Check your risk for colorectal cancer


reviewed 10/25/2018

Colorectal cancer risk assessment

Answering the following questions can help you learn more about your possible risk factors for colorectal cancer.

Note: This assessment is not intended to be a substitute for a visit with your healthcare provider.

Do you have a parent, brother, sister or child who has had colorectal cancer?

If you answered "yes." Having a family history can increase your risk, especially if your family member developed cancer at a young age or if two or more of your relatives had the disease at any age. People with a family history of colorectal cancer should talk to their doctors about beginning screening for the disease before age 50 (the age at which screening is recommended for the general population).

If you answered "no." While having a family history of colorectal cancer can increase your risk for the disease, it's important to remember that most people who develop the disease don't have a family history.

Have you had colorectal cancer?

If you answered "yes." If you've had colorectal cancer before, you have an increased risk of developing it again, even if the first cancer was completely removed.

If you answered "no." If you've had colorectal cancer before, you have an increased risk of developing it again, even if the first cancer was completely removed.

Have you had colorectal polyps?

If you answered "yes." Having adenomatous polyps can increase your risk for cancer—especially if you have many of them or they are large.

If you answered "no." Having adenomatous polyps can increase your risk for cancer—especially if you have many of them or they are large.

Are you older than 50?

If you answered "yes." The chances of developing colorectal cancer increase after age 50. In fact, more than 90 percent of people who are diagnosed with colorectal cancer are older than 50.

If you answered "no." While most people who develop colorectal cancer are older than 50, younger adults can still develop the disease.

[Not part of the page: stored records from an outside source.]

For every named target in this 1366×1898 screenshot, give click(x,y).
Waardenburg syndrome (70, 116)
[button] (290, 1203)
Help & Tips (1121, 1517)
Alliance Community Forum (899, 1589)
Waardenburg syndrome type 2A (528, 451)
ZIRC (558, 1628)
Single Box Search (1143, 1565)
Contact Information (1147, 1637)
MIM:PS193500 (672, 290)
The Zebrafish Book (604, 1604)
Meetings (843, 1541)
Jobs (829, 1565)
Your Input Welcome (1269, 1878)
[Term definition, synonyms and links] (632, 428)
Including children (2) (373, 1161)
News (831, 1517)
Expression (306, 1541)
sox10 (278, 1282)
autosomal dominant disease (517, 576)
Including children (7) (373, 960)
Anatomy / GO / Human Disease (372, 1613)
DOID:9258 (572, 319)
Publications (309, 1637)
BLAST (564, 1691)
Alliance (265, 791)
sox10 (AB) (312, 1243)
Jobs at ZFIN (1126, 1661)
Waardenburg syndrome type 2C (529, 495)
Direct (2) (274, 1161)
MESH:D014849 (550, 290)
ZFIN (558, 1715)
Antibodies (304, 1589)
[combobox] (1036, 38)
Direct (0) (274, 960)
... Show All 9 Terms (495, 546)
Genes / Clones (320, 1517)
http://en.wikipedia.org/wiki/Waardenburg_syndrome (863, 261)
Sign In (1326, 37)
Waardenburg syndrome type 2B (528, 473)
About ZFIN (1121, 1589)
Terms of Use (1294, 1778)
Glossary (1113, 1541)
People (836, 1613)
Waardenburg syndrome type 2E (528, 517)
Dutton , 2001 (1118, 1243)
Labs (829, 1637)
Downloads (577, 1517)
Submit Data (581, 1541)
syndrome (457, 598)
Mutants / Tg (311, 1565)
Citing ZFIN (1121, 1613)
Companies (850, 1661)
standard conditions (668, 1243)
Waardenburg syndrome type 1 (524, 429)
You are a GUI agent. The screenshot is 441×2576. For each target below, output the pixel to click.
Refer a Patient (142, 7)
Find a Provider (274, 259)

Do you have an inflammatory bowel disease, like ulcerative colitis or Crohn's disease?

If you answered "yes." Over time, diseases that cause inflammation of the colon can raise the risk for cancer. If you have one of these diseases, you'll need to be screened for colorectal cancer more often than a person at average risk. Your doctor can help you decide on an appropriate screening schedule.

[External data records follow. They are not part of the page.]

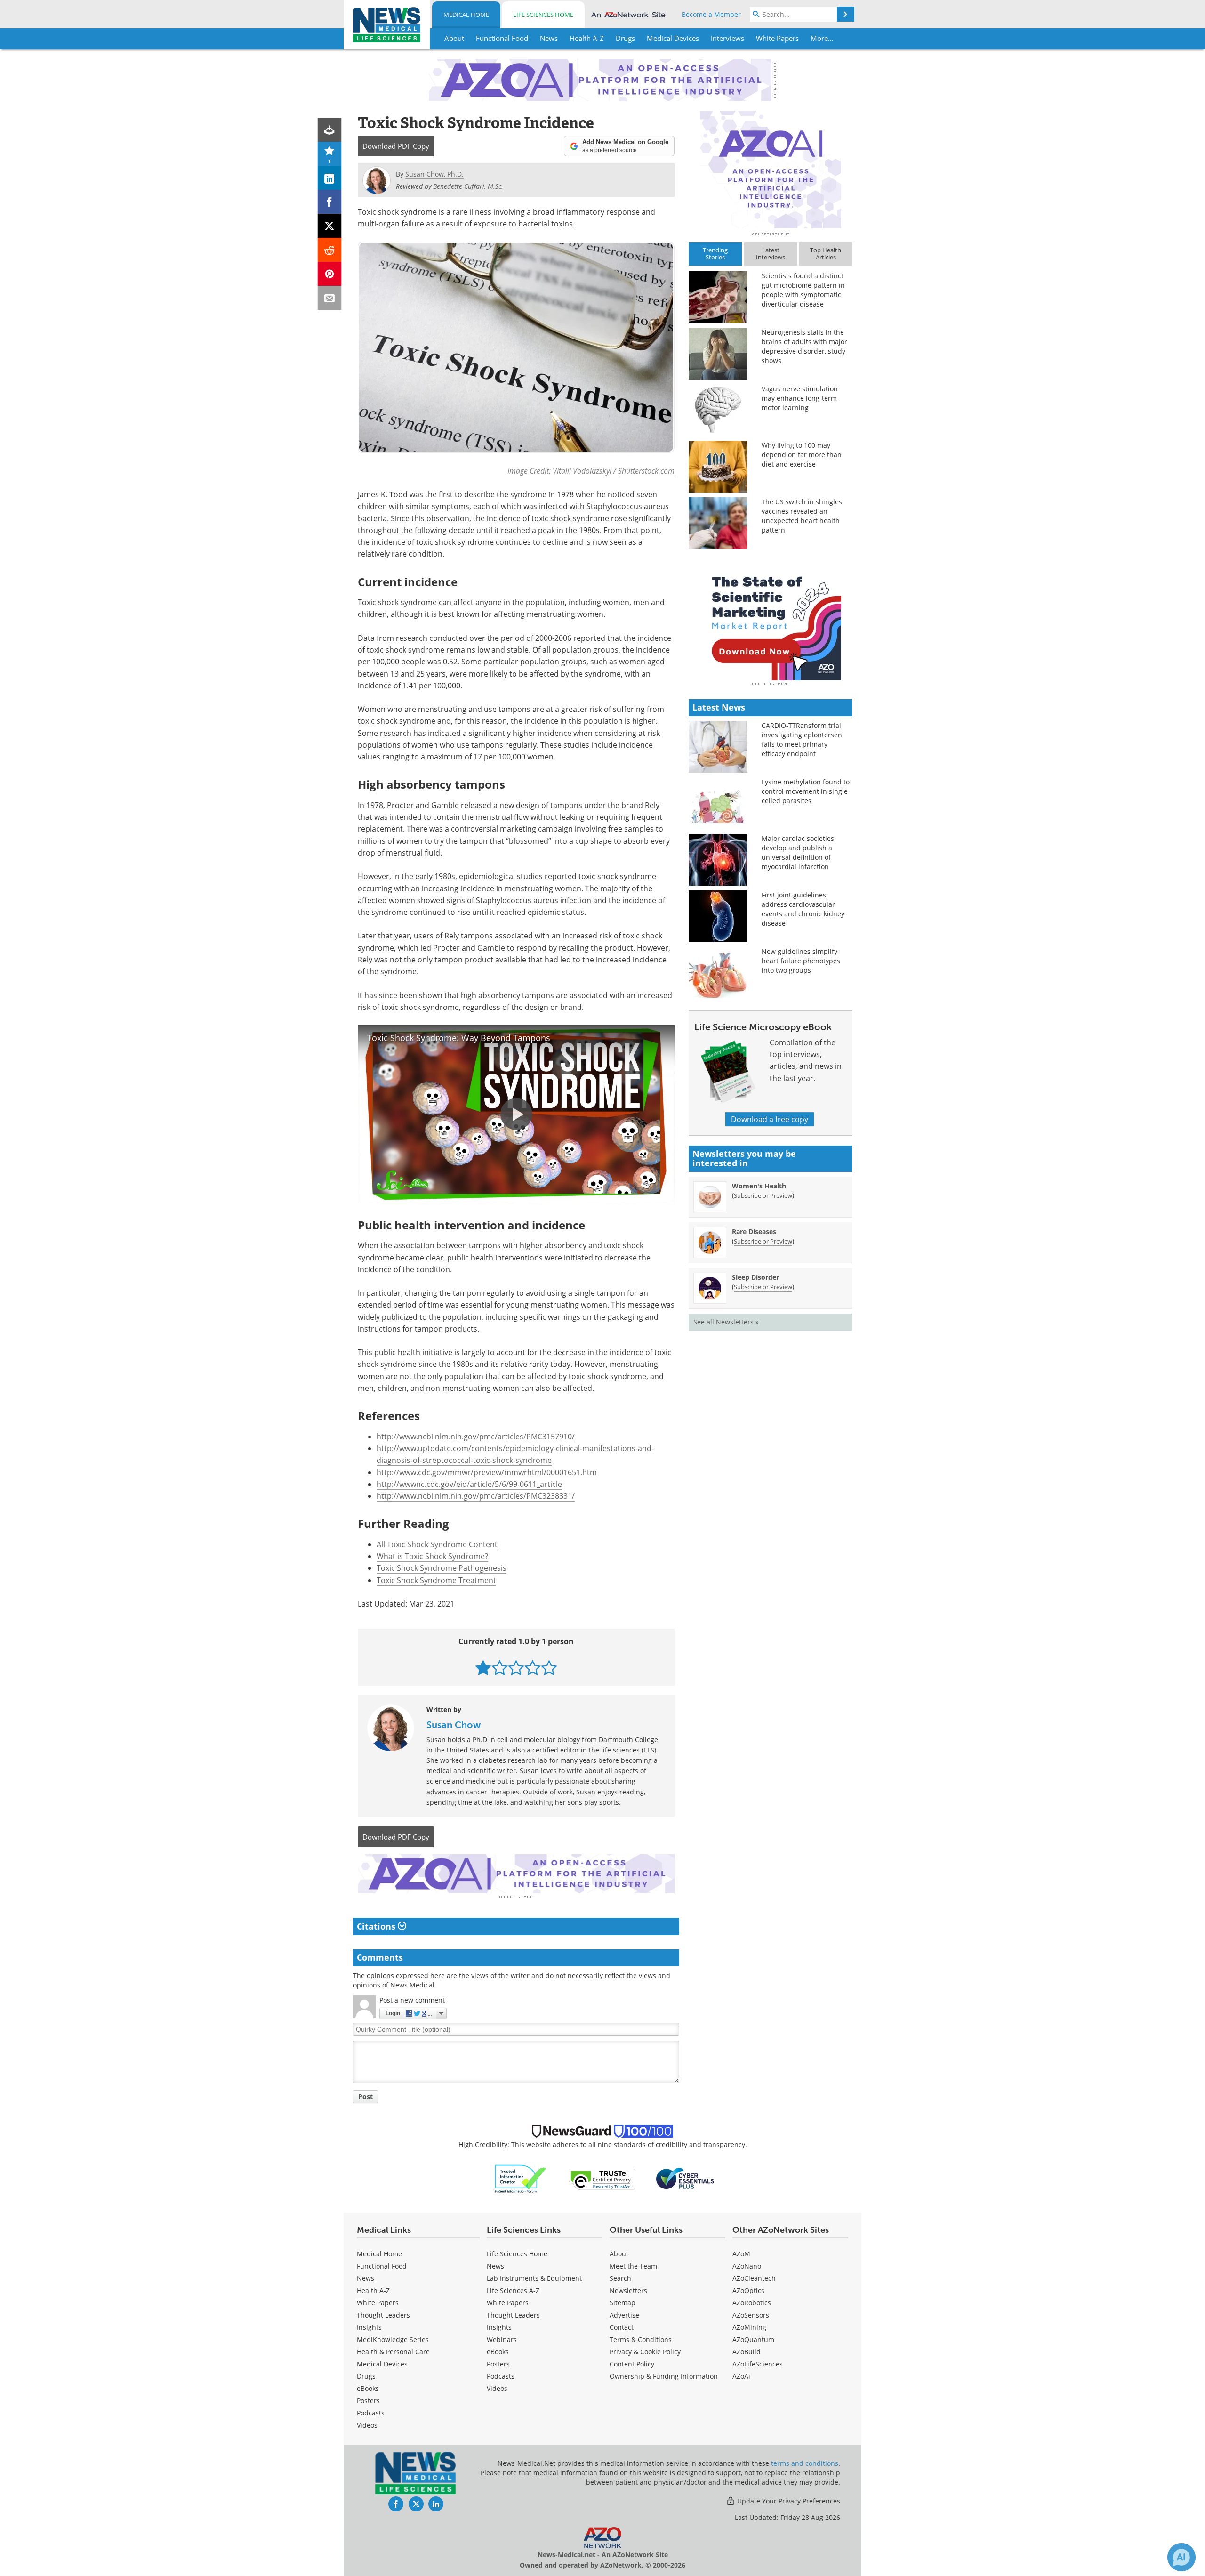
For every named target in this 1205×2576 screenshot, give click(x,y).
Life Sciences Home (543, 14)
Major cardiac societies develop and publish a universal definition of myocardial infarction (798, 852)
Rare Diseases (754, 1231)
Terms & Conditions (641, 2339)
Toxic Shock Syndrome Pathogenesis (441, 1568)
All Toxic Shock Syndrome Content (437, 1544)
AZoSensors (750, 2314)
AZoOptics (748, 2290)
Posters (368, 2400)
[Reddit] (330, 250)
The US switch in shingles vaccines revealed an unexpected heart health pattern (802, 515)
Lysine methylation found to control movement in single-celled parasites (806, 791)
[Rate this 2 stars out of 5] (499, 1667)
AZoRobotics (751, 2302)
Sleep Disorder (755, 1277)
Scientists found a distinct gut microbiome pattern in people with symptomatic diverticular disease (803, 289)
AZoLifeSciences (757, 2363)
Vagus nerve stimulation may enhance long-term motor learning (800, 398)
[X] (330, 226)
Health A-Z (373, 2290)
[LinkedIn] (330, 178)
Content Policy (632, 2363)
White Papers (378, 2302)
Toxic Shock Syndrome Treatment (436, 1580)
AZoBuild (746, 2351)
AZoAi (741, 2376)
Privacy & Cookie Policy (645, 2351)
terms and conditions (804, 2463)
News (365, 2278)
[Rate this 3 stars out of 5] (516, 1667)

If you answered "no." Over time, diseases that cause inflammation of the colon can raise the risk for cancer. If you have one of these diseases, you'll need to be screened for colorectal cancer more often than a person at average risk. Your doctor can help you decide on an appropriate screening schedule.

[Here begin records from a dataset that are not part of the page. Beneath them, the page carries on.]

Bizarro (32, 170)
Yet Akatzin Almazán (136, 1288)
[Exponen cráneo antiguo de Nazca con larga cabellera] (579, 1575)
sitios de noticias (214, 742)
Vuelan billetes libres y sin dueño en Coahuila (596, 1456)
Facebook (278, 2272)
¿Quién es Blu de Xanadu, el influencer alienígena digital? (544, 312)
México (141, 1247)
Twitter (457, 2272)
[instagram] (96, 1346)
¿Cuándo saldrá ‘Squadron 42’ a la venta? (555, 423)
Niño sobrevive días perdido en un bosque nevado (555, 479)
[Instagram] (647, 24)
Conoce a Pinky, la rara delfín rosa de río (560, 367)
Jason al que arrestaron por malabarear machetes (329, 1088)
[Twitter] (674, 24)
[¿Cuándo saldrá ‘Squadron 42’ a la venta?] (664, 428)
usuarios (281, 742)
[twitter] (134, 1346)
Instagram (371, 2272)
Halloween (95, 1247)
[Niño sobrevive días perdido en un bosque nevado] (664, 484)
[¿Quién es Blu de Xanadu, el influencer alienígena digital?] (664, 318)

Do you eat a lot of red or processed meats?

If you answered "yes." Eating a lot of red or processed meats can increase your risk for colorectal cancer. Meanwhile, diets high in fruits and vegetables have been linked to a decreased risk for colorectal cancer.

If you answered "no." Not eating a lot of red or processed meats means you're avoiding a potential risk factor for colorectal cancer. If you eat a lot of fruits and vegetables, you're doing even better. Diets high in fruits and vegetables have been linked to a decreased risk for colorectal cancer.

Do you get little or no physical activity?

If you answered "yes." There are many reasons for you to try to get more exercise. To help prevent cancer, get at least 150 minutes of moderate-intensity exercise spread throughout the week.

If you answered “No, I regularly exercise.” Great! Regular exercise can help your health in a variety of ways. To help prevent cancer, get at least 150 minutes of moderate-intensity exercise spread throughout the week.

Are you obese?

If you answered "yes." Being obese increases your risk of developing and dying from colorectal cancer.

If you answered "no." Maintaining a healthy weight is important for your health in many ways. Take steps to maintain your weight by staying active and eating right.

Do you smoke?

If you answered "yes." Long-term smokers are more likely than nonsmokers to develop and die from colorectal cancer.

If you answered "no." Not smoking is a healthy choice. Long-term smokers are more likely than nonsmokers to develop and die from colorectal cancer.

Results

Each question to which you answered yes is one risk factor for colorectal cancer. No matter how many (or how few) risk factors you have, regular screening for colorectal cancer is one of the best ways to stop the disease. Screening helps detect cancers early, when treatment is more effective. According to the American Cancer Society, more than 90 percent of people whose colorectal cancer is found and treated before it has spread survive at least five years.

Screening tests are generally recommended beginning at age 50, even if you have no symptoms. Earlier tests may be recommended depending on your family history and other factors.